With all their wisdom in evading the worst consequences of their acts, they got for the most part but small wages for their criminal labors. I recall three homicide cases tried during the year 1902, where disputes concerning money led directly to the killing, and the aggregate amount involved was eighty-five cents; and a few dollars received from a pawn-broker is the usual dividend on a state prison sentence. The “good-thing” and “get-rich-quick” men seem to form an exception to this rule, and the rich hauls made by them indicate that there has been no falling off in the birth-rate of “suckers” since the day when a noted confidence man declared that one was born every minute. One gang of these men, five members of which were convicted during the year 1903, took in upwards of $25,000 in little over a month, by a typical device. The victim was introduced to a voluble president of a mining company in his comfortable office, who confirmed the story of the introducer to the effect that eh company, in consequence of recent discoveries of ore, was buying in all of its stock obtainable at from fourteen to twenty dollars a share, and that it was unable to locate one of its former engineers who had left on account of illness before the discovery, owning a large number of shares. After long negotiation, the president would agree to buy at twenty dollars a share as much of the stock as the victim would offer within three days. The introducer, who had succeeded in locating the sick engineer, then led the victim to his bedside in some hotel, and the engineer, between his moans of pain, finally agreed to sell his stock at, say, nine dollars. The victim thereupon exchanged a substantial sum of good and lawful money of the United States for an elegant example of the engraver’s art, and diligently sought the president, who could not be found for three days, and who had during that period changed his mind as to the wisdom of the purchase. During the same period the health of the sick engineer always improved sufficiently to allow of his departure from his hotel, and he never thought it necessary to leave his address.

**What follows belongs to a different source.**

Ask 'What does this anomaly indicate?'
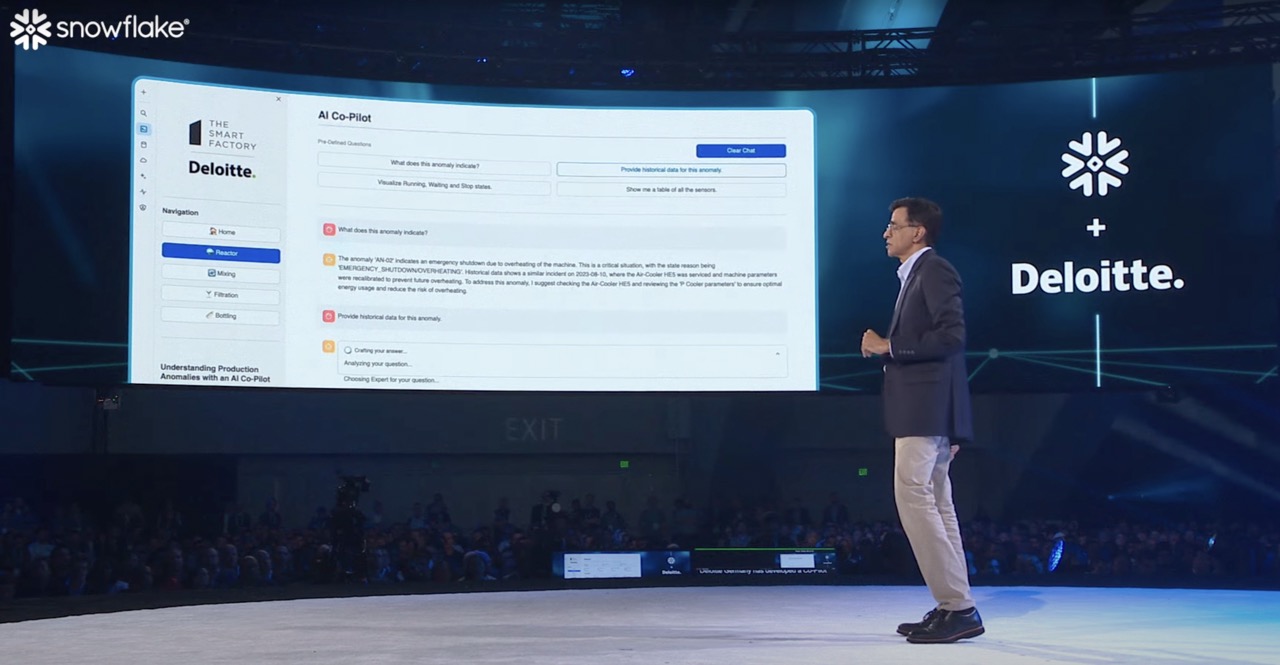The width and height of the screenshot is (1280, 665). tap(434, 165)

Another class of criminals whose gains reach substantial amounts, while their terms of punishment do not, consists of the well-connected embezzlers and men in good position who steal from their employers in various ways. These men are usually first offenders, of good appearance and address. Their guilt is almost always so mathematically demonstrable that they plead guilty, and then the reputable counsel whom they employ—counsel who consider the usual criminal practitioner far beneath them—deem it their duty to harass the judge with every form of “influence” in order to procure a suspension of sentence. Upon the day of sentence, their argument for clemency invariably amounts, when boiled down, to the statement that the defendant’s position in life was such that he was not impelled by poverty, want, or suffering, to commit this crime, and that by reason of good family influences and associations, he knew better than to commit it, and that therefore he should, on account of that position and those associations, be more leniently dealt with than the common offender. And, as a rule, he is. Crime brings with it other punishments than imprisonment, but as far as the danger of imprisonment in state prison is concerned, the well-connected embezzler’s risk, form a business point of view, is not much greater than that incurred by the ordinary business man in embarking on any ordinary commercial venture.

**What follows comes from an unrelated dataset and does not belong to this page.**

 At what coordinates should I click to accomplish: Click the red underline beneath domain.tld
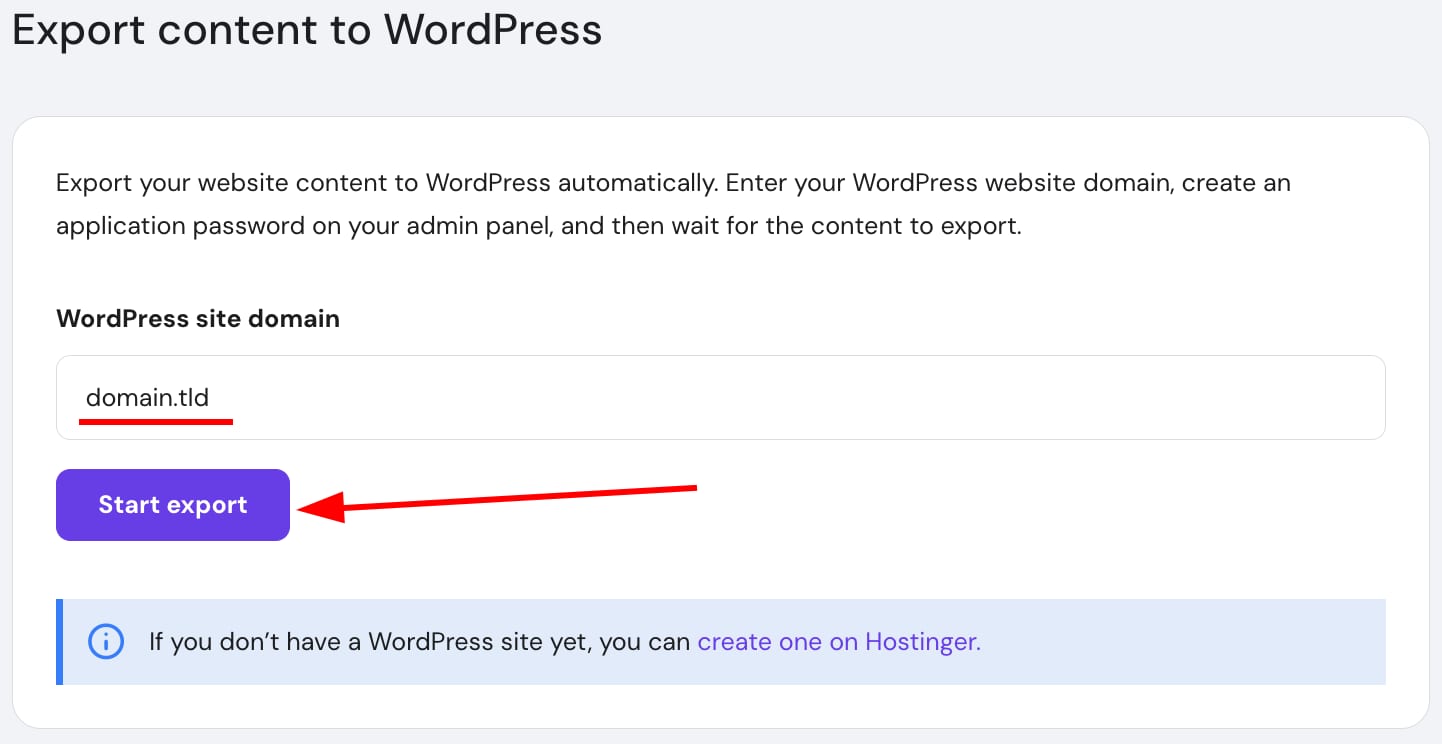(156, 422)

The question is often asked by laymen, how far an attorney may properly go in the defense of one known by him to be guilty. The answer would seem simple enough. In the first place, it is the right of a defendant to have his guilt proved, and fully proved by competent evidence, and nothing else, and it is his counsel’s duty to force the prosecution to prove its case, and no less his duty to prevent, if he can, the introduction of any improper proof; and this whether his client has privately admitted his guilt or not. When the prosecution rests, if the defendant has throughout protested his innocence, it is his right to take the stand and tell his story, however little belief in it may be placed by his counsel. But if a defendant has admitted his guilt to his counsel, the latter can no more be defended for allowing him to take the stand and perjure himself than he could be for aiding him in the concoction of a defense, or for calling other perjured testimony to his aid.

The duty of the prosecuting officer is even simpler. It is to present the truth and the truth only, to the jury, whether the truth tends to convict the guilty or to acquit the innocent. If he be in possession of any evidence believed by him to be reliable, which is favorable to the defendant, but not in the defendant’s power to produce, certainly he can no more properly suppress it than he can put in evidence believed by him to be false. His duty as a public officer requires from him no less the protection of the innocent than the punishment of the guilty.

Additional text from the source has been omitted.